Saved entries>
=== Begin Enclosure ===

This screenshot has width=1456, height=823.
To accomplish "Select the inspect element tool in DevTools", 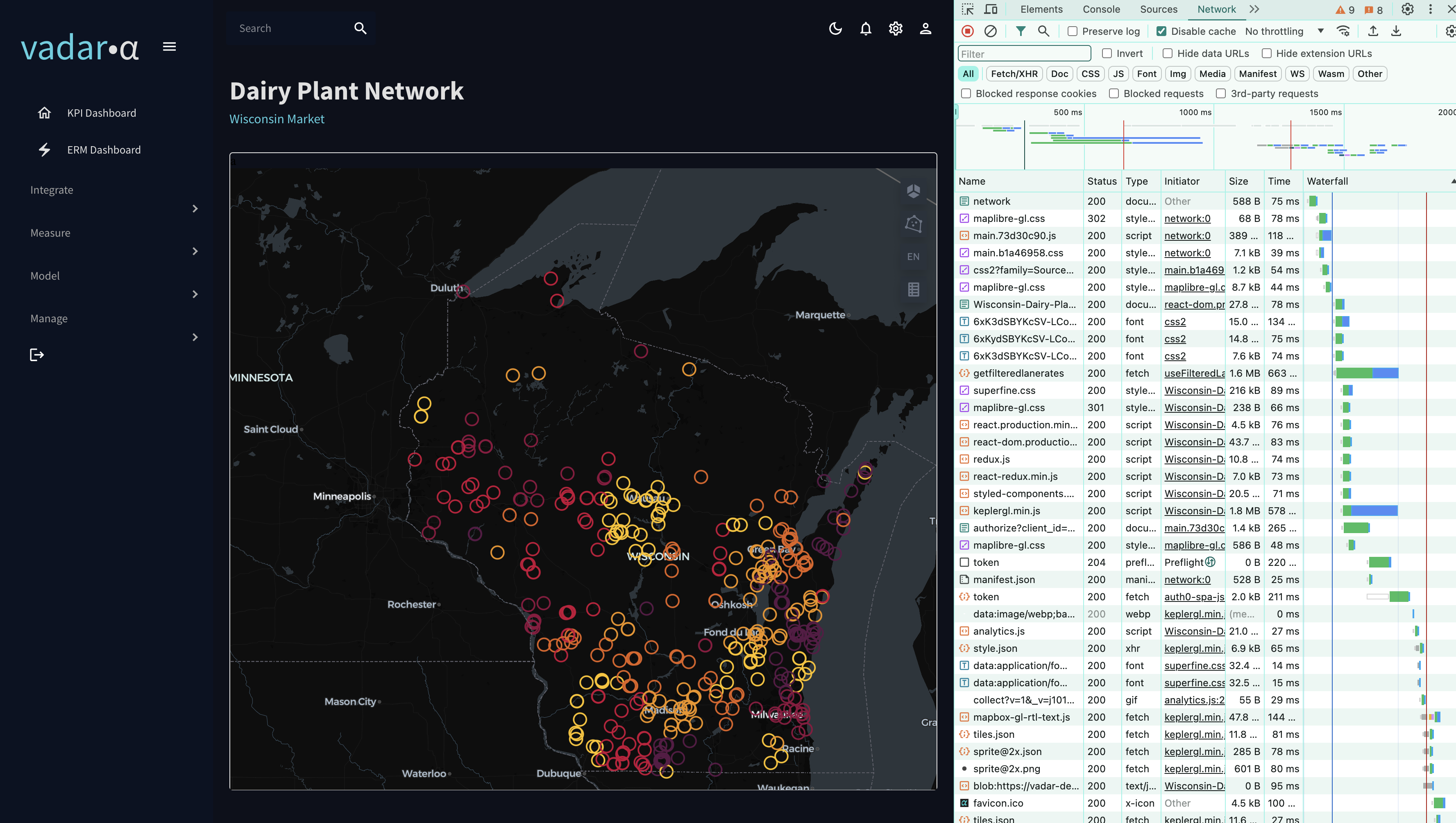I will (x=968, y=9).
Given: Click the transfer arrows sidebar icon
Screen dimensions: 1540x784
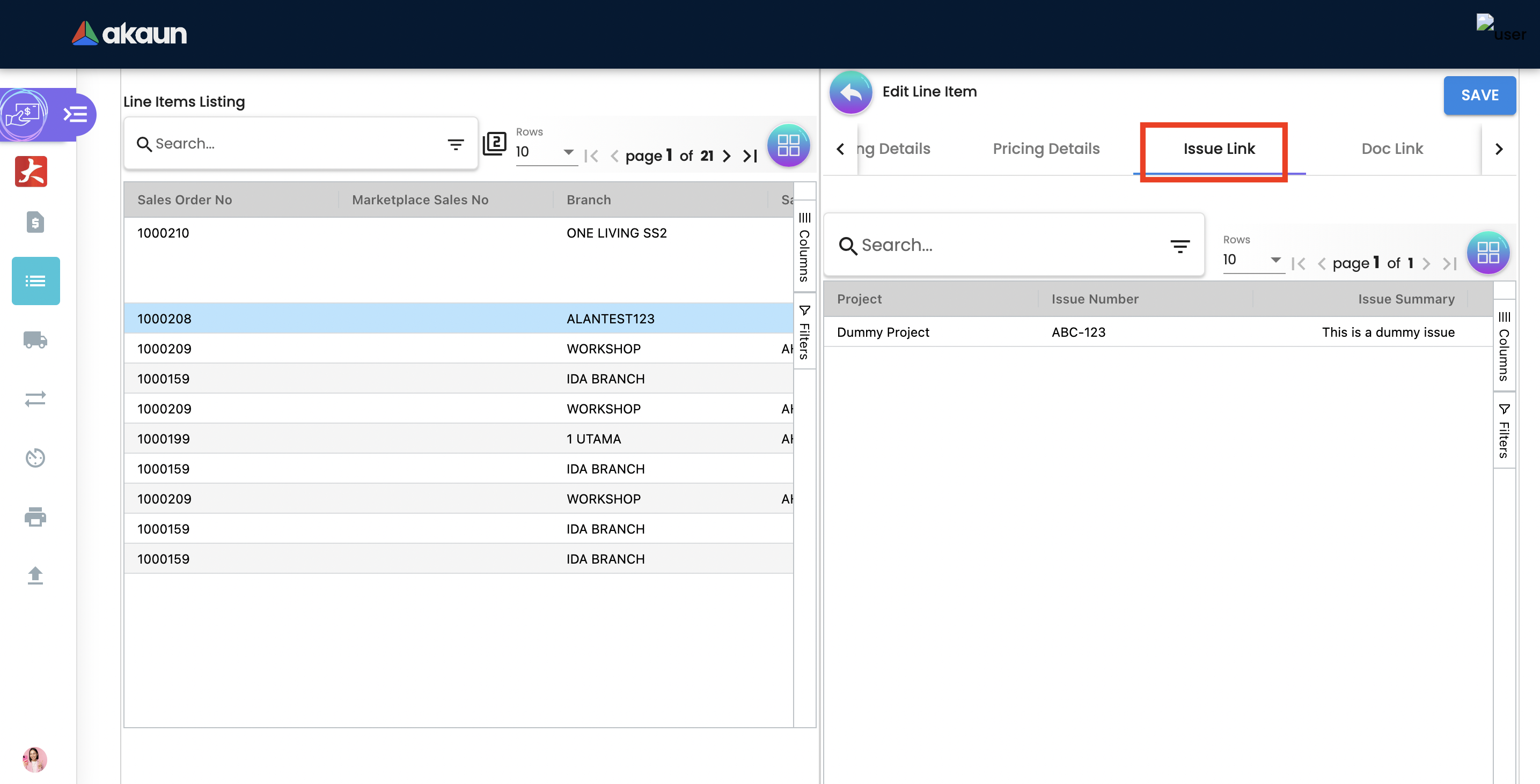Looking at the screenshot, I should point(35,398).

=== End Enclosure ===

WHAT IS NEEDED> Retype the lines from the one containing "Given: Click the transfer arrows sidebar icon" down to the last line of the records, both included, exactly and nothing more. Pictures stay out.

RESPONSE>
Given: Click the transfer arrows sidebar icon
Screen dimensions: 1540x784
Looking at the screenshot, I should point(35,398).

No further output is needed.